Аннушку ранней весной прохожие люди все-таки нашли и где-то там же, недалеко от монастыря, в тайне от всех по-человечески похоронили. Голодное зверье и птицы ее даже не тронули. А вот где эта могила – тайной до сих пор осталось, – закончил свой рассказ Паша.
– Откуда ж такие подробности? – спросила Ольга, внимательно слушая рассказ.
– Один из тех душегубов чудом выбрался из проруби и все рассказал. Но его земля тоже недолго носила. Умом тронулся, все твердил, как молитву: «Уйду я к своим товарищам. Зовут они меня. Ждут очень». И ушел. Как раз по весне, едва начал лед с реки сходить. Вернулся на то самое место, откуда из воды вылез, и туда же плюхнулся.
– Действительно, странно все, – задумчиво сказала Ольга. – Выходит, эта Аннушка воскресла из мертвых? Так получается?
– Не знаю, как получается, – ответил Павел. – Я в этих вопросах мало чего смыслю: воскресла она, или то призрак ее блуждает по лесу. Не знаю. Но то, что ходит эта Аннушка с тех пор людям встречается – это правда.
– Как? – удивилась Ольга. – Разве ее не только твой дружок видел?
– В том-то и дело, что не только он. Разные люди по-разному видели, но чаще всего в лесу. Моя мать рассказывала, когда война началась, она девчонкой вместе с другими помогала взрослым рыть окопы. И кое-что помнит. Да и другие говорили, что тут, недалеко, у моста через речку, наш батальон стоял. Переходить реку можно было только вброд, в километре вниз по течению: боялись немецких диверсантов – их тогда по здешним лесам много шастало.

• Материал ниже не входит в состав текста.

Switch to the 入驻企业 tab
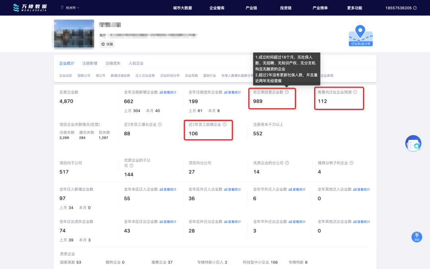This screenshot has height=269, width=430. (x=137, y=63)
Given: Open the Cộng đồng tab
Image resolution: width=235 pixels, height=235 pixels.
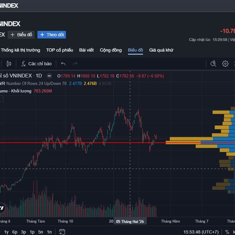Looking at the screenshot, I should pos(111,50).
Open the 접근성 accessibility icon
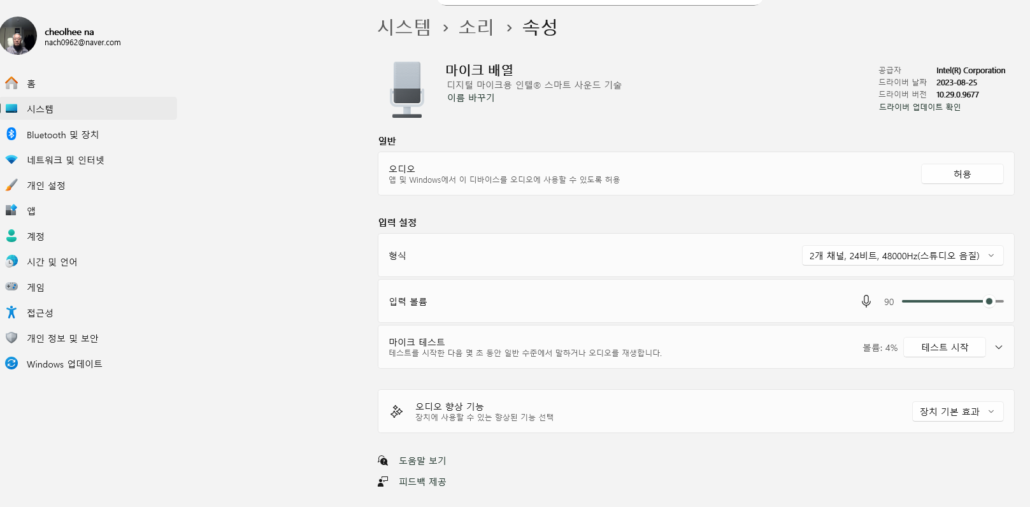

Однажды ночью стоит часовой у переправы и видит, как прямо к нему идет женщина в черном. Ну, как и положено часовому, он кричит: «Стой! Сюда нельзя!» и предлагает уйти вправо, в сторону брода. А та продолжает идти в его сторону. Часовой опешил: «Стой! – кричит ей снова. – Стрелять буду!». И передергивает затвор. А та ему в ответ: «Не стреляй, это я, Аннушка…». И продолжает идти. Часовой снова ей: «Стой! Стреляю!». Нажимает на спусковой крючок, а выстрела нет – осечка. Он снова передернул затвор – и снова осечка. А женщина в черном вот уже рядом, подходит и спрашивает у перепуганного часового: «Ты чего тут делаешь?». «Охраняю мост от немцев», – отвечает тот, ничего от страха не соображая. И, в свою очередь, спрашивает ее: «А ты чего тут делаешь? И кто ты такая?». Она ему и говорит в ответ: «Ты мост охраняешь, а я охраняю всех вас. А зовут меня Аннушка». И пошла дальше. Часовой постоял–постоял, пришел в себя и думает: наверное, померещилось. Не стал никому рассказывать, побоялся, что его за сумасшедшего посчитают или скажут, что нализался на посту.
Опять ночь – и опять он стоит у той же переправы. Вдруг его кто-то легонько за плечо тронул. Он обернулся и обомлел – стоит перед ним вчерашняя незнакомка. Только теперь он разглядел: она совсем еще молоденькая. Улыбается ему и говорит: «А почему ты думаешь, что тебе не поверят?»
«Это ты лучше у нашего комбата спроси, – отвечает тот. – А еще лучше сходи к нему сама и все расскажи. Тогда, может, и поверят».
«Нет, – говорит она, – туда я не пойду, а вот командиру своему передай, чтобы уводил вас в здешний монастырь, потому что завтра немцы переправу разбомбят и вас всех побьют, хоть вы и попрятались в лесу. Оттуда, – она показала взглядом в небо, – им все хорошо видно, а монастыря нашего не видно».
Часовой аж поперхнулся от смеха: «Да ваш монастырь, – говорит ей, – даже слепому видно, колокольня со всех сторон пристреляна, там наблюдатели сидят».
«Слепому, может, и видно, да не каждый зрячий его видит», – с улыбкой возразила она.